So today’s post has a bit of a slightly embarrassing story behind it. I hang out in a few writing spheres online, sometimes lurking, sometimes posting, and the other day a discussion got started about how to outline. Now, usually when a post like this starts and someone is digging for some detailed info I’ll mosey on over to the search bar here on the sight, type in the subject, and drop anywhere from one to three posts on the subject. Want detail? Here you go!

Except when I did that for outlines … I came back empty.

Yeah. There are posts discussing outlines here on the site, but they’re always an angle, like “don’t get bogged down doing outlines” or “Outline or pantsing?”

Nothing. At all. On just a basic outline.

Sands and storms, talk about an oversight. Because almost every writer uses an outline at some point. Hence the question that led to the discover in the first place. So today we’re going to talk about one of the most basic concepts of writing a story of any kind. We’re going to discuss the humble outline. And guess what?

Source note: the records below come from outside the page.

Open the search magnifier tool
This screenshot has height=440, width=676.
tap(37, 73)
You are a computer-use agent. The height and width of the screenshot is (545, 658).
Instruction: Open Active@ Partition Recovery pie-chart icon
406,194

It’s easier than you think.


All right, now I already know what sort of questions are running through the mind of many young writers out there, because I’ve heard them asked at panels and classes on writing. Many wonder what “format” is appropriate for an outline. What sort of bulleting they should follow when making it.

Ignore all that. If you’ve got one of those questions in your mind, shove it out now. I know that to some of you that may seem like a horrifying move, but trust me. Take all that and just shove it to one side. This isn’t a high-school English class where your outline must follow the latest faux-APA format your English teacher invented. This is the real world. That thing America’s education system doesn’t resemble.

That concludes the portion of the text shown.